And what’s really striking is that for both migration and the climate, the two that you picked out, among the partizans of those two issues, the saliency of those issues is just predominant. So people who care about migration care about it even more and to a greater degree than those people who care about the economy, for instance. So, yes, it’s not surprising, I think, that you see electoral tacticians trying to appeal to those two causes.

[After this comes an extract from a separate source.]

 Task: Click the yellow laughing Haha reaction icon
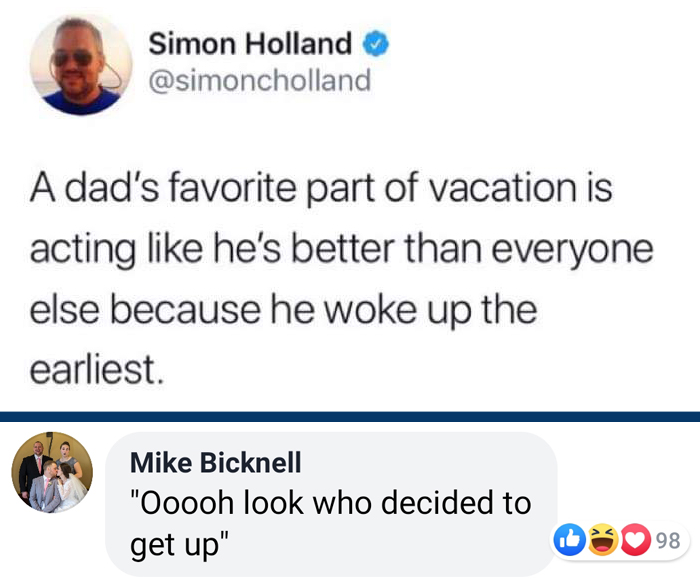coord(604,541)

I really like the idea that you’ve invoked there of this as a kind of referendum on the future of Europe in a really quite fundamental sense. It does have a little bit of that feeling right now, and maybe it’s because I parachuted into Europe for the summer, but I’m quite struck by it. And of course, one’s familiar with that sort of existential sense of peril in the United States right now. But in the United States, it’s very much centered on the republic—on U.S. democracy. Whereas I think in Europe, there’s this more general sense of really quite serious concern.

I mean, it’s not for nothing that French President Emmanuel Macron gave his second great speech at Sorbonne a couple of weeks ago, and he began it with this extraordinary phrase, “Europe is mortal.” You know, our Europe is mortal. It could die. And I mean, he is generally considered to be the radical centrist to end all radical centrists. And that’s how he chose to dramatize Europe’s situation. It’s a little over the top, but it captures, I think, that sense that you’re trying to get at, of rather grand stakes.

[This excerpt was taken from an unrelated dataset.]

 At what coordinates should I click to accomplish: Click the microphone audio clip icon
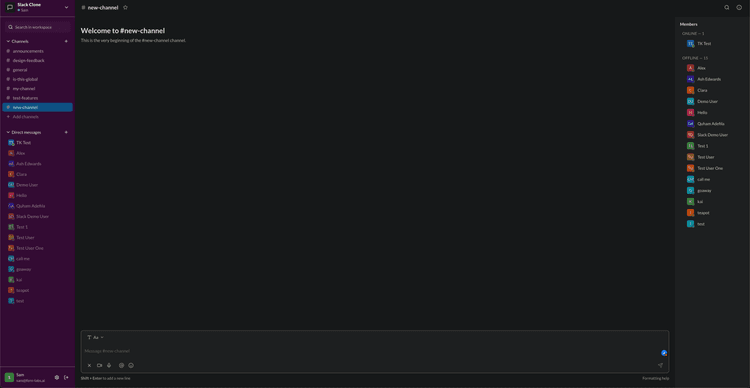[x=109, y=366]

CA: Various kinds of corruption scandals have recently erupted around the European Parliament involving allegations of bribes coming from Qatar, Russia, and China. Is that itself a reflection of the parliament’s relative lack of importance and power? Is there a kind of associated lack of prestige with the European Parliament that has sort of fed these corruption problems?

AT: Yeah, I mean, there’s certainly a Eurotrash element to the European Parliament and its business. I think it’s definitely more like the U.S. House of Representatives than it is the Senate. There are quite a lot of antics that go on and colorful characters and, indeed, a certain amount of rather blatant corruption. And it does have this Eurotrash kind of feel to it. Porn stars have campaigned to be in the parliament. You know, it’s a show.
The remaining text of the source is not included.